Lopez had no clue this chance meeting with Nathaniel Ayers would lead to "The Soloist," a New York Times best-selling novel and critically acclaimed film.
"I had no idea when I met Nathaniel Ayers almost five years ago that I would be in Kansas City talking about this," Lopez said.
On Wednesday, Lopez was at the Kansas City Public Library-Plaza Branch for a live taping of "New Letters on the Air," a nationally distributed public literary program that airs on KCUR and is hosted by UMKC Communications professor Angela Elam.
A string quartet from the Conservatory kept the crowd entertained before Lopez and Elam took the stage to discuss Lopez's book "The Soloist."
During the interview, Lopez described how his meeting with Ayers evolved into a series of columns in the Los Angeles Times and, eventually, a book and movie.

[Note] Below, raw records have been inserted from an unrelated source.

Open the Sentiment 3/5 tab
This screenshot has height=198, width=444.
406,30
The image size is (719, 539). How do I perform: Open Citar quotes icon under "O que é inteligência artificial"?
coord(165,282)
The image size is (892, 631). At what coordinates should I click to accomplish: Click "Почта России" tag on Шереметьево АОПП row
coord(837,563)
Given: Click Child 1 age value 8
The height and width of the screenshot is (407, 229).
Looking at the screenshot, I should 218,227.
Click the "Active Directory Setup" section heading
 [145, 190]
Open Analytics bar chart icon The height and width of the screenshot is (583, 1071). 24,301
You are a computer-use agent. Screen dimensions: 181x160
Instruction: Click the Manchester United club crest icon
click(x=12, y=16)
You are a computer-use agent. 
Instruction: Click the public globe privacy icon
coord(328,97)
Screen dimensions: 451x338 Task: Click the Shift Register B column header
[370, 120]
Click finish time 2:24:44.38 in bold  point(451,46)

"I was bored by my own newspaper," Lopez said. "I would read the stories and think 'well that just has no life in it, no character.'"
After he started writing about Ayers and his exceptional musical talent, Lopez realized this was the kind of story he had been searching for.

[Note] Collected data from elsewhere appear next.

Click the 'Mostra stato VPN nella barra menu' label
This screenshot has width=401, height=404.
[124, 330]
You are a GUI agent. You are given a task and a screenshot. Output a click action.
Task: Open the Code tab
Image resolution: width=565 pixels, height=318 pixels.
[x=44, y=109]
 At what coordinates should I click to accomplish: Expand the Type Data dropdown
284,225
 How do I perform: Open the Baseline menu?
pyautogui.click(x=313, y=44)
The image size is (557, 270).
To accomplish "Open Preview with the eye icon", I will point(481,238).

"I realized that, as I was telling that story, it accomplished something that newspapers do too infrequently - it really connected with people," Lopez said. "I've covered stories all over the world - natural disasters, volcanoes, hurricanes and floods, political conventions, I've been to Bosnia, I've been to Iraq - and nothing I ever wrote got the reaction that the first Nathaniel column got. Something about the Nathaniel story clicked."
In his columns, Lopez described the story of Ayers, an exceptional musician whose battle with mental illness took him from classical music training at Julliard to the streets of Los Angeles.